* _Source records_:
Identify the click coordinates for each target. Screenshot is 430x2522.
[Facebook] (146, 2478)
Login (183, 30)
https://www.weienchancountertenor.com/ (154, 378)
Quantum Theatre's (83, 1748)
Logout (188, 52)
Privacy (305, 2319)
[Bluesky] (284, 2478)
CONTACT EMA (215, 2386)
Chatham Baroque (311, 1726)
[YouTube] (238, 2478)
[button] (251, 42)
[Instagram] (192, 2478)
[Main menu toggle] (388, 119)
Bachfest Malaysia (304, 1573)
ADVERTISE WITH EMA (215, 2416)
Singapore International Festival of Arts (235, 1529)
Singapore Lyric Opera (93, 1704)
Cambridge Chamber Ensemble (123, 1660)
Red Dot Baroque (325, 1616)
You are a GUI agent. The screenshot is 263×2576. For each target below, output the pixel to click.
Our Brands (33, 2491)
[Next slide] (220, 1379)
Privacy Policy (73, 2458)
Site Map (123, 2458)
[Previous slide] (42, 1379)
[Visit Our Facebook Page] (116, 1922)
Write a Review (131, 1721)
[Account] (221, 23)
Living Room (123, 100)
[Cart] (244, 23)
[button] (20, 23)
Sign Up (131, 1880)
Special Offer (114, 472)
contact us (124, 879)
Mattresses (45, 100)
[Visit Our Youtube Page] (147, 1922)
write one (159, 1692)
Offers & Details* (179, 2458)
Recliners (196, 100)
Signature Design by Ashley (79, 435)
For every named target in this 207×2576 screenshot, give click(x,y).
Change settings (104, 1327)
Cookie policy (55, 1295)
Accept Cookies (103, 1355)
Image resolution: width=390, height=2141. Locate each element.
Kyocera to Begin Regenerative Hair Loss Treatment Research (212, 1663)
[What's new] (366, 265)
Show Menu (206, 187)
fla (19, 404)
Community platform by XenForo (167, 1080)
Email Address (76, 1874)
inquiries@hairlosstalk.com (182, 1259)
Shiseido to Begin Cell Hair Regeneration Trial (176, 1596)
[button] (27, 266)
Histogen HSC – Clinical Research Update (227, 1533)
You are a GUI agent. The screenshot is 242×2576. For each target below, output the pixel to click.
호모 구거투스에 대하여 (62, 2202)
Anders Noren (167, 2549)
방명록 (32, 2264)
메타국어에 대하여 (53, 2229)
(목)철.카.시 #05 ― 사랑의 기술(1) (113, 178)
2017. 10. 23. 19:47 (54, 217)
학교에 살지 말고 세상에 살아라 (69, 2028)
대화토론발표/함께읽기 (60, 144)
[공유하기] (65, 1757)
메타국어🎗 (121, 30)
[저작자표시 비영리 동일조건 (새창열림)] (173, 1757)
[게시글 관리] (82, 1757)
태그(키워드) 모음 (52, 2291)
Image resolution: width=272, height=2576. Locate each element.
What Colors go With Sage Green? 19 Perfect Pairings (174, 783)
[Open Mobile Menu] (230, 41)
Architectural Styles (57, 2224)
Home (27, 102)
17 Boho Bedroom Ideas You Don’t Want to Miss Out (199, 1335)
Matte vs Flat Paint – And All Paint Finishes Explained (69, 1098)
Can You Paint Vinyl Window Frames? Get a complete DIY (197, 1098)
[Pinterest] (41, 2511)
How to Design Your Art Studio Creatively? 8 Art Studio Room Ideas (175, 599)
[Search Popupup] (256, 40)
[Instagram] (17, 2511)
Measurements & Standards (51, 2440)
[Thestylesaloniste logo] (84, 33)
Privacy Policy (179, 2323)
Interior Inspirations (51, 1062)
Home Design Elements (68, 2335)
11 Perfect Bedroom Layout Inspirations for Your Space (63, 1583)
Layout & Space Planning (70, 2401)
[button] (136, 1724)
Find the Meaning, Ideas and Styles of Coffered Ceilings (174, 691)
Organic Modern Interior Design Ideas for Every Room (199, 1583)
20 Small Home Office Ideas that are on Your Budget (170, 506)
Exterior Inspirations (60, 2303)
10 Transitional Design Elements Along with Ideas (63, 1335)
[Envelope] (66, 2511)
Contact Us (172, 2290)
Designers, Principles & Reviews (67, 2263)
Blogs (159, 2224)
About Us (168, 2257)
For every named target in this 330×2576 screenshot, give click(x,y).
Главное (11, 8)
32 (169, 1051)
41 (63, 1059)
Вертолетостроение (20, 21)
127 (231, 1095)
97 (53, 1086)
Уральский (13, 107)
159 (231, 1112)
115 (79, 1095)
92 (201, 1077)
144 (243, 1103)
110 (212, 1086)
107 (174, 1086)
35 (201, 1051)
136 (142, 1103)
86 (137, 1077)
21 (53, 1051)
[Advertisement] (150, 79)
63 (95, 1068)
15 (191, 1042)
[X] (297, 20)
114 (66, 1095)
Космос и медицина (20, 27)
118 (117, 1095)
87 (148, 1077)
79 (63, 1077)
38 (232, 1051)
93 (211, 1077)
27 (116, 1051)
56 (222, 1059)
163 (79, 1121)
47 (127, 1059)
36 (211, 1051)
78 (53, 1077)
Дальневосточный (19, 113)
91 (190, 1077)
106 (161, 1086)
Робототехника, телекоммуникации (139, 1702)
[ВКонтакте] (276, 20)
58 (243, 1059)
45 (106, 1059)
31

* _Problem description_: Filter the entries down to the lines containing "Singapore". Copy each of those lines.

* _Response to this task_:
Singapore International Festival of Arts (235, 1529)
Singapore Lyric Opera (93, 1704)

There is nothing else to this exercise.